> Task objective
The exercise calls for exact output of the lines between the one that contains "Task: Open the hamburger menu in the header" and the end of the data, with both ends kept and pictures left out.

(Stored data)
•••

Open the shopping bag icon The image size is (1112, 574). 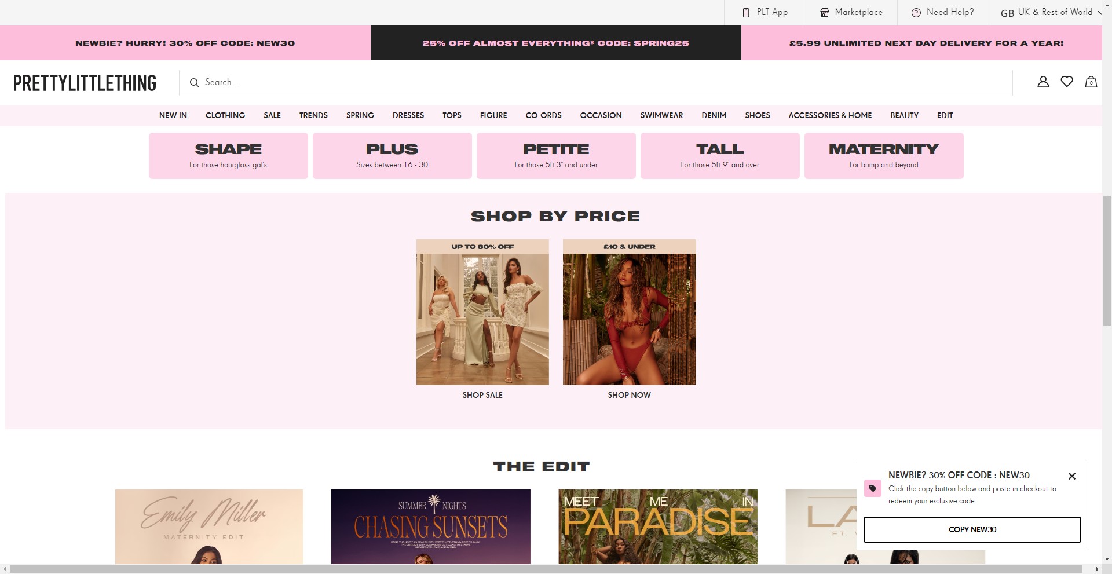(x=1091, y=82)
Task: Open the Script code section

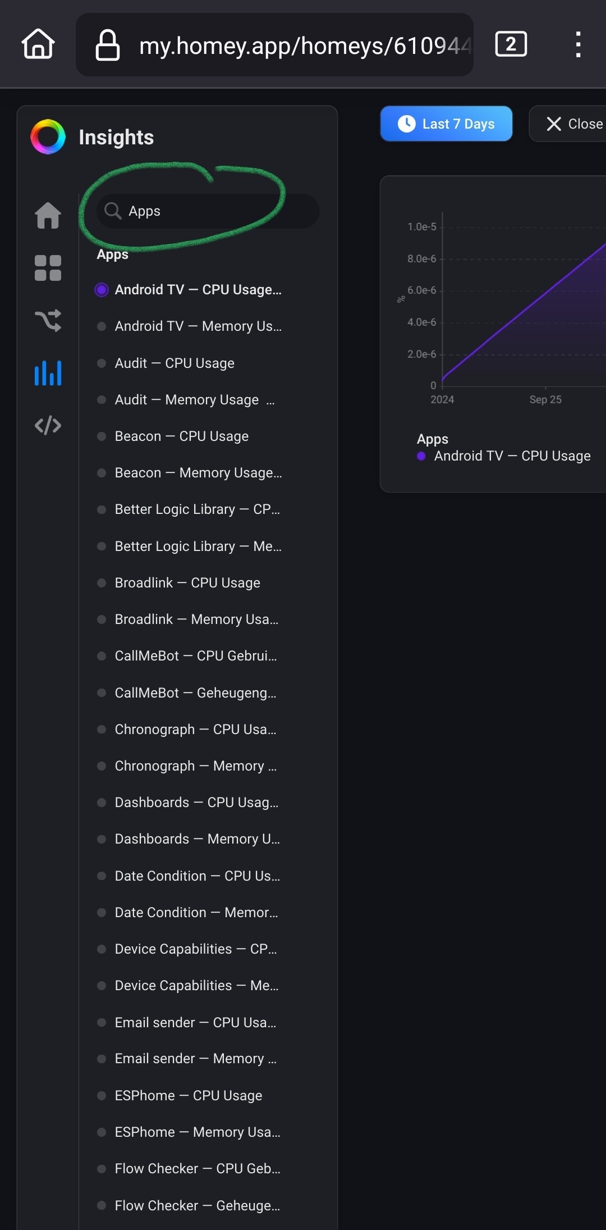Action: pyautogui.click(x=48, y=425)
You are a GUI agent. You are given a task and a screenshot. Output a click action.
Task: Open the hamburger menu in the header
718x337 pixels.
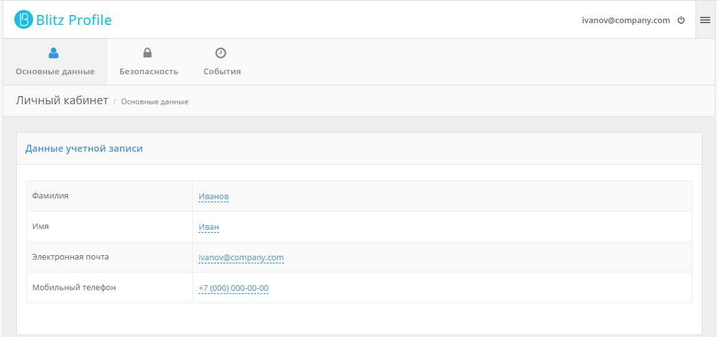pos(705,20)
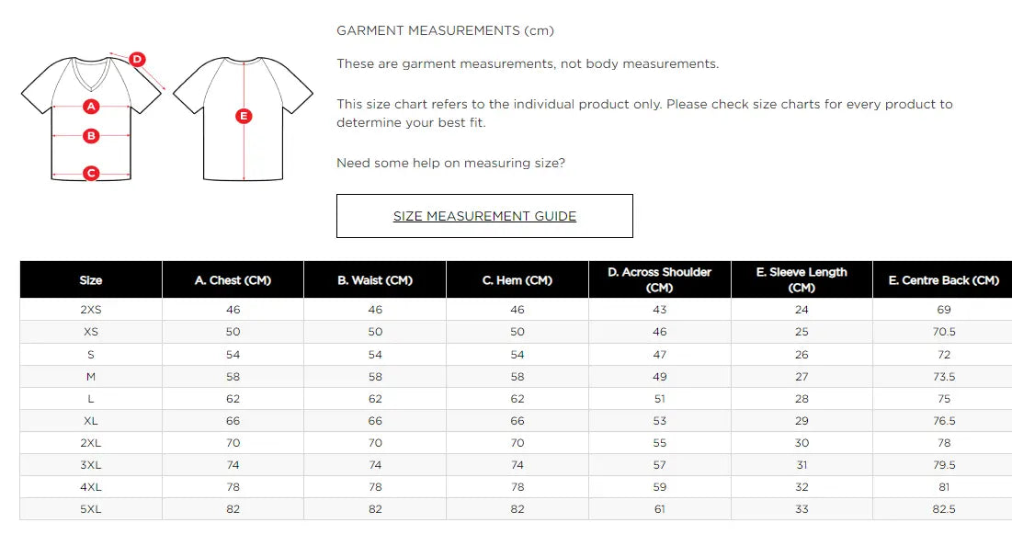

•••

> Answer space
Task: Open the hamburger menu in the header
718x337 pixels.
pos(705,20)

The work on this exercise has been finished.